Two New Subtypes of Crohn's Disease: The Key to Personalized Therapy
Crohn's disease has long remained a mystery for scientists due to its diversity and complexity. However, thanks to recent research, scientists have been able to create a more accurate model of the disease, which will help overcome existing limitations in the development of new therapies. The discovery of two new subtypes of Crohn's disease brings us closer to creating personalized treatment methods that will be tailored individually for each patient.
About the Study
In this study, scientists developed an innovative approach to studying Crohn's disease (CD) by creating patient-derived organoids (PDOs). These miniature models of the intestine allowed for an in-depth analysis of the molecular mechanisms underlying the disease and opened new avenues for developing effective therapeutic strategies.
The study, conducted at the Center for Inflammatory Bowel Diseases at the University of California, San Diego, included 34 patients with CD, 10 patients with ulcerative colitis (UC), and 9 healthy volunteers. The ages of patients with CD ranged from 20 to 74 years, with 52% being male and 74% belonging to the Caucasian race. Most patients (64%) provided tissue samples from the colon or ileocolon, and 23% were biologically naive. The Montreal classification was used to classify CD, revealing a predominance of subtypes B1 (35%), B2 (39%), and B3 (26%).
Researchers created organoids from adult stem cells obtained during colon biopsies from patients with CD. The resulting collection of organoids became a valuable resource for studying the disease. Scientists conducted a comprehensive analysis of the organoids using multi-omics approaches, including transcriptome and genome analysis. Additionally, data obtained from the analysis of organoids were compared with clinical characteristics of patients and data on the organoids' responses to various drugs.
To deeply study the cellular mechanisms of the disease, high-throughput methods were applied, such as single-cell analysis and RNA sequencing. A total of 154,000 genetic variants associated with CD or inflammatory bowel diseases (IBD) were analyzed. Phenotyping of the organoids was assessed using light and quantitative fluorescence microscopy, immunofluorescence, trans-epithelial electrical resistance (TEER), transmission electron microscopy (TEM), confocal imaging, flow cytometry, enzyme-linked immunosorbent assay (ELISA), as well as methods for assessing proliferation, apoptosis, and cellular aging.
The results of the study allowed for the identification of new molecular mechanisms underlying the development of CD and characterized various phenotypes of organoids reflecting the heterogeneity of the disease. The data obtained open new prospects for developing personalized therapeutic strategies aimed at correcting disrupted molecular processes in the intestines of patients with CD.
Study Results
Scientists were able to identify two distinct subtypes of the disease: immunodeficient infectious type (IDICD) and stress-induced aging fibrosthenotic type (S2FCD). Each of these subtypes is characterized by unique molecular features and pathophysiological mechanisms.
Immunodeficient Infectious Type (IDICD)
IDICD demonstrated a weakened immune response to bacterial infections. Organoids of this type are characterized by impaired function of Paneth cells, which are responsible for maintaining the intestinal microbiome, as well as increased proliferation and cell death. Patients with IDICD often exhibit mutations in the NOD2 and ATG16L1 genes, which are associated with an increased risk of developing CD.
Stress-Induced Aging Fibrosthenotic Type (S2FCD)
S2FCD showed significant oxidative stress and premature aging of intestinal cells. Organoids of this type demonstrate morphological changes such as thickening and narrowing of the intestinal wall, as well as mutations in the YAP1-IL-18 gene associated with inflammation.

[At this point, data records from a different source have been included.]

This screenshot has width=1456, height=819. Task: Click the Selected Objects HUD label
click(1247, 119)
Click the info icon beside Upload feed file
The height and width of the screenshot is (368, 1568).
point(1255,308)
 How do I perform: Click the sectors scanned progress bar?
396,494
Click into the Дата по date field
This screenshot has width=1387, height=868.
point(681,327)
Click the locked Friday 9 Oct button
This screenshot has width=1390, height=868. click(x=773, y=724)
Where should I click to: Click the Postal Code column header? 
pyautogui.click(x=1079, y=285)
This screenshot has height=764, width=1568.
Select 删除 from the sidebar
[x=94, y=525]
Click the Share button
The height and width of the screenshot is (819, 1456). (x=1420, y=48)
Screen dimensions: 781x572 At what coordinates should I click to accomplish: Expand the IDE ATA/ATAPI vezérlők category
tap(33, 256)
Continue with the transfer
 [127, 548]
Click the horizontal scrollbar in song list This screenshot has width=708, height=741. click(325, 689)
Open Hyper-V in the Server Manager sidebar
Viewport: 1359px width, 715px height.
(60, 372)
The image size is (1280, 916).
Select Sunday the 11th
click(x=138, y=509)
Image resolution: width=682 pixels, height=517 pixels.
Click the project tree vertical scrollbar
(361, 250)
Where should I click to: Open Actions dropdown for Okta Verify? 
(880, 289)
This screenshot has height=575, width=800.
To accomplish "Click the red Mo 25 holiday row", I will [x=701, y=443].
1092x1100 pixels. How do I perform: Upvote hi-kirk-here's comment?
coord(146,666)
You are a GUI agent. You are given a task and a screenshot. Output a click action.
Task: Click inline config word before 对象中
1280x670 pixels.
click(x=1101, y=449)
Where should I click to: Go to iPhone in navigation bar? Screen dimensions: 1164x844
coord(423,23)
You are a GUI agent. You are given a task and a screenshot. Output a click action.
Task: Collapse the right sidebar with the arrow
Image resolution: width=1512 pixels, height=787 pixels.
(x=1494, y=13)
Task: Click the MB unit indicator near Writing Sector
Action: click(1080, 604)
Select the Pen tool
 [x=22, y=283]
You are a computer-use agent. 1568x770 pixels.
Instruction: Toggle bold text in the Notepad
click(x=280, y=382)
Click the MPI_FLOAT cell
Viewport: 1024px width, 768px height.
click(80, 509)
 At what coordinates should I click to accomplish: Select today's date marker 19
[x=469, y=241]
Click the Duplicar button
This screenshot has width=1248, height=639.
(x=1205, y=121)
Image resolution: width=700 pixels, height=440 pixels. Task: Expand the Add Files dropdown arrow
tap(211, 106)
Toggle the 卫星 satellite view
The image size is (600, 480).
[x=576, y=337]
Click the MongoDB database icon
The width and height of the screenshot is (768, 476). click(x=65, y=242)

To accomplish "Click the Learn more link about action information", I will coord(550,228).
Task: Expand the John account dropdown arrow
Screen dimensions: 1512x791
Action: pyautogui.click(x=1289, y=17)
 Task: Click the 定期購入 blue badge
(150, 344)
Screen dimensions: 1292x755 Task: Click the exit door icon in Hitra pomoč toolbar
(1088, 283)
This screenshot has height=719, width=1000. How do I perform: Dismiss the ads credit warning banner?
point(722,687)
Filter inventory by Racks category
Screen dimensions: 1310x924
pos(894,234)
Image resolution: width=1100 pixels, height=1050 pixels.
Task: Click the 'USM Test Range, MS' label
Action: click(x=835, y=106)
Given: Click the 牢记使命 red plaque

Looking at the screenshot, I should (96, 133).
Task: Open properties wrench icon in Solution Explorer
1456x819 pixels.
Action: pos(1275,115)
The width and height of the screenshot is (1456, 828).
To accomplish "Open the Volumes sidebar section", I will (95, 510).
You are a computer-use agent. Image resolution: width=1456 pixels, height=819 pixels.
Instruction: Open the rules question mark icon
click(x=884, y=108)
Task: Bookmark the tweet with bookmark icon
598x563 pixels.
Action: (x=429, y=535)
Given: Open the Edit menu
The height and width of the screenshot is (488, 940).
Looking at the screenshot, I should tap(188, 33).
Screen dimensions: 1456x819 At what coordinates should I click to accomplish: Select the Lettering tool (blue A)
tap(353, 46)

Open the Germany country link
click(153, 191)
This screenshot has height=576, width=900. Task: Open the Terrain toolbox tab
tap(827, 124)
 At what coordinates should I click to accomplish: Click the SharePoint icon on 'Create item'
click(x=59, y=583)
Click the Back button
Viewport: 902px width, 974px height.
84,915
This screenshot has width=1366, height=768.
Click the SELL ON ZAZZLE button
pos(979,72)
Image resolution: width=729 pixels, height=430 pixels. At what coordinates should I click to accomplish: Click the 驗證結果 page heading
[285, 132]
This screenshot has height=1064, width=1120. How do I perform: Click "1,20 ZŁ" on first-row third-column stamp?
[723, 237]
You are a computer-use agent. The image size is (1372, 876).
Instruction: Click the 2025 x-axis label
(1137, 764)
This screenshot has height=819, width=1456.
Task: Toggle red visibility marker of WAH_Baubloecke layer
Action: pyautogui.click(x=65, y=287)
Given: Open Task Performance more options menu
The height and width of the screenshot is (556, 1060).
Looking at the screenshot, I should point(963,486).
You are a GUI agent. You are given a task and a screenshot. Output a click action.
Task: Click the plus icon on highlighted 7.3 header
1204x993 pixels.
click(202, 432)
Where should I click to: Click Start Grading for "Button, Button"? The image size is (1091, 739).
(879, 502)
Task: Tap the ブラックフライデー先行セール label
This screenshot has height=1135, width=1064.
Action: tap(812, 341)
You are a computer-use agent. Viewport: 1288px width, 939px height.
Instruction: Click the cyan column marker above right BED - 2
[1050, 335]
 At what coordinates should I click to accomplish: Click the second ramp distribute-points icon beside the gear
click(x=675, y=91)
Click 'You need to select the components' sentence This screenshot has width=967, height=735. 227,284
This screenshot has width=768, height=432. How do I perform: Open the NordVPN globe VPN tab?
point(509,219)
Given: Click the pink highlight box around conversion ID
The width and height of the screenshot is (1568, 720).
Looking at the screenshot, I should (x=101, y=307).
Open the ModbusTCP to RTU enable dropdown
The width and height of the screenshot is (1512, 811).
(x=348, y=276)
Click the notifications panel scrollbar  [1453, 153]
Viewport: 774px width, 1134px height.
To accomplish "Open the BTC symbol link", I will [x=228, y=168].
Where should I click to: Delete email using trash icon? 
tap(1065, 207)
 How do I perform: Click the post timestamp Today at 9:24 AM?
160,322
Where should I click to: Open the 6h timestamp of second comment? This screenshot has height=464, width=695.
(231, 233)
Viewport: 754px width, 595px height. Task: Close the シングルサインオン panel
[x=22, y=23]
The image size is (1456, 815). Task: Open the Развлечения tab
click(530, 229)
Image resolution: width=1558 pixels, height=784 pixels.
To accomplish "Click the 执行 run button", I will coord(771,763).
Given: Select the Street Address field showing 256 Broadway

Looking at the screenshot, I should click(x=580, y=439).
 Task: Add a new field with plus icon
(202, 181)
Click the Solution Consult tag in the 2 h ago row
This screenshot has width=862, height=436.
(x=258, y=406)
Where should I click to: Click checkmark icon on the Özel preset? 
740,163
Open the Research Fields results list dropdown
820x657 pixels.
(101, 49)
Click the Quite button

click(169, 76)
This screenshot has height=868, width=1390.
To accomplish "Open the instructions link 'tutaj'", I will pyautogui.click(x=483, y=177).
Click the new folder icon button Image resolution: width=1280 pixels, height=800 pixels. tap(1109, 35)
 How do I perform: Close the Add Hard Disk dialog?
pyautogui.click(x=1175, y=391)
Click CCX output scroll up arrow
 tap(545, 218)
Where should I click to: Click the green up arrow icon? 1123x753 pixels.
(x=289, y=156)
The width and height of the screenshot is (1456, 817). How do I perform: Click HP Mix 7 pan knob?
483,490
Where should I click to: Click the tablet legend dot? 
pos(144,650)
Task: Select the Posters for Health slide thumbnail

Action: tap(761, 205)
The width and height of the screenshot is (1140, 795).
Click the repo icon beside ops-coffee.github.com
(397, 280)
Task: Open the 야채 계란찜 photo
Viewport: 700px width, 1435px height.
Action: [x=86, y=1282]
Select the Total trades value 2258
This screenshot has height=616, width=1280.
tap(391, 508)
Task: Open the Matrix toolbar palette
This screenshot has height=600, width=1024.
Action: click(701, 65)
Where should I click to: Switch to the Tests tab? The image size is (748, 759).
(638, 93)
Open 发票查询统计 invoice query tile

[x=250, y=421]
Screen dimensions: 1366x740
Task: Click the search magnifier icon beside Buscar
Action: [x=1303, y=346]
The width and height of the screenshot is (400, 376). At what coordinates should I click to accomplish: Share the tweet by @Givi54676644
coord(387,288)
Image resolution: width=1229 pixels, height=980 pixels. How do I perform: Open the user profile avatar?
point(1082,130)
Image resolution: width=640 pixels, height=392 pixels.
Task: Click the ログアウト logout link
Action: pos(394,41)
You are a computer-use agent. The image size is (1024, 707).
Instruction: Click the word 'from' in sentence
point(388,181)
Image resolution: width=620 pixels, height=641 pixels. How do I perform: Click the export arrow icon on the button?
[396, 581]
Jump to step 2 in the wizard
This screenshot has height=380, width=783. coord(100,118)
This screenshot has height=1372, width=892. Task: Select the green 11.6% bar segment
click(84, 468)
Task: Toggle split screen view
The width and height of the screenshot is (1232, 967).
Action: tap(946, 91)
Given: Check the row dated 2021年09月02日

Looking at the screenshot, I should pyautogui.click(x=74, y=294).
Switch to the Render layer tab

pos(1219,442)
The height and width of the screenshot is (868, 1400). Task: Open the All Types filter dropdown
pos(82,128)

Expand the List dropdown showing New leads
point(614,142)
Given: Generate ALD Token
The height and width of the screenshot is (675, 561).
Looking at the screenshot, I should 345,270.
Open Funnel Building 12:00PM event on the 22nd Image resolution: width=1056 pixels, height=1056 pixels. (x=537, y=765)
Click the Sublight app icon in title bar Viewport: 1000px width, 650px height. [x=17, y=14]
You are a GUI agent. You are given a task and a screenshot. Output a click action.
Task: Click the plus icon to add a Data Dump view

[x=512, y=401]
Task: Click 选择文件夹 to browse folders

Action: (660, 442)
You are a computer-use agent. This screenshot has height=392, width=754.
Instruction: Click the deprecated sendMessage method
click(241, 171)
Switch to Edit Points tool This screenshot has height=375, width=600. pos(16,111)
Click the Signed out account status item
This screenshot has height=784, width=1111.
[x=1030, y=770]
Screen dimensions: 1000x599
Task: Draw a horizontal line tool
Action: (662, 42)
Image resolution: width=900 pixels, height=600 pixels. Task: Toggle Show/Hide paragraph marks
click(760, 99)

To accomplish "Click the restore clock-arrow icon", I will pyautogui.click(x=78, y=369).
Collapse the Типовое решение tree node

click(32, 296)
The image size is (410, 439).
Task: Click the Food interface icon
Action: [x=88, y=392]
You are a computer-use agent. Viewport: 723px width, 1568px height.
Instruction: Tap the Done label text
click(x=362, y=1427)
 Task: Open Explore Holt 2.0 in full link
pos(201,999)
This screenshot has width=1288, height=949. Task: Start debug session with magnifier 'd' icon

Personalized Therapeutic Strategies
Researchers tested various drugs on both subtypes. For instance, pacritinib (a JAK inhibitor) successfully slowed the aging process in S2FCD organoids, while metformin demonstrated a similar effect. On the other hand, the drug PAR5359 improved bacterial clearance in IDICD organoids but had no effect on aging. Probiotics and postbiotics also showed a positive effect on intestinal barrier function.
Conclusion
The results of the study highlight the importance of a personalized approach to treating CD. The identification of different subtypes of the disease and understanding their molecular features open new opportunities for developing more effective and safer therapeutic strategies. The use of organoids as a disease model allows for studying the effects of various drugs on patient cells and accelerating the process of developing new medications.